Но чтобы несовместимость не была соблазном к переходу идеологических войн в нашествия, России остается только одно — постоянное экономическое, политическое и общественное развитие во имя своих национальных идеалов, которые могут воплощаться только в формах экономического, общественно-политического и культурно-религиозного созидательного творчества, а оно возможно только тогда, когда в это творчество будет реально вовлекаться весь российский народ, а не только политико-административный класс во всей своей вертикальной иерархии, чаще демонстрирующий свой корыстный интерес с использованием служебного положения и, что вполне естественно при таких приоритетах, творческую несостоятельность в организации хозяйственной жизни населения, а именно это и оказывается основной причиной экономической несостоятельности России как народного хозяйства.
Если мы, Запад и Россия, как два противостоящих мира, найдем силы примирить противоречия, если найдем основательные причины подняться на уровень сотрудничества, то несовместимость, возникшая за последние годы, при сознательных усилиях с той и другой стороны может быть преодолена.
Во всяком случае, русское общественное знание по этой теме, пусть и не такое обширное, как западная русофобия, даже и знание богословское (православное), не содержит непреодолимых препятствий в преодолении духа враждебного противостояния и не содержит в себе духа ненависти.
Об этом может свидетельствовать тот факт, что в русском западноведении нет такого подтекста по отношению к западному миру, да еще в такой изощренной форме: любить саму ненависть к России.
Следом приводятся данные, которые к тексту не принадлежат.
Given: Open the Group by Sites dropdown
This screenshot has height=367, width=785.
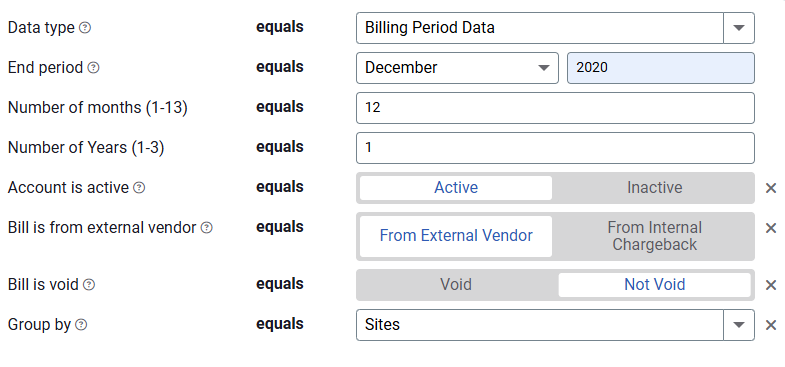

Или как сформулировано в одном из трех подзаголовков книги Ги Меттана — в виде вопроса, на который книга не отвечает, потому что вразумительного ответа и быть не может: "Почему мы так любим ненавидеть Россию?" Здесь мы говорим именно о русском западноведении, свободном от всяких национальных фобий, таящих ненависть, и не о той шипящей, как пена на морской волне, телевизионной реакции поэтов-политологов, своим пафосом и "громокипящими" метафорами обслуживающих злобу дня, как они ее понимают. Речь именно о знании, о том спокойном объективном знании, которое одним спокойствием своим выражает глубину и важность темы и называет вещи, самые нелицеприятные, своими именами.
Это спокойствие знания предъявляет своим оппонентам одну неоспоримую — уже две тысячи лет! — истину: как ты хочешь, чтобы тебе делали, так и ты делай. Вот и все. И тогда война со всеми ее корыстными предлогами и подтекстами теряет смысл.